*INSTRUCTIONS TO FOLLOW*. Copy these items back word for word, every line, with nothing changed.

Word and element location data
*-*-*

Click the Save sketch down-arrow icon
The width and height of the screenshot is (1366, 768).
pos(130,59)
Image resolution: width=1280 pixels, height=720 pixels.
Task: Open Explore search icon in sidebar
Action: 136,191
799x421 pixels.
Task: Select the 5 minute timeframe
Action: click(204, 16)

*-*-*

*ANSWER TO THIS PROBLEM*.
Click the Save sketch down-arrow icon
The width and height of the screenshot is (1366, 768).
pos(130,59)
Image resolution: width=1280 pixels, height=720 pixels.
Task: Open Explore search icon in sidebar
Action: 136,191
799x421 pixels.
Task: Select the 5 minute timeframe
Action: click(204, 16)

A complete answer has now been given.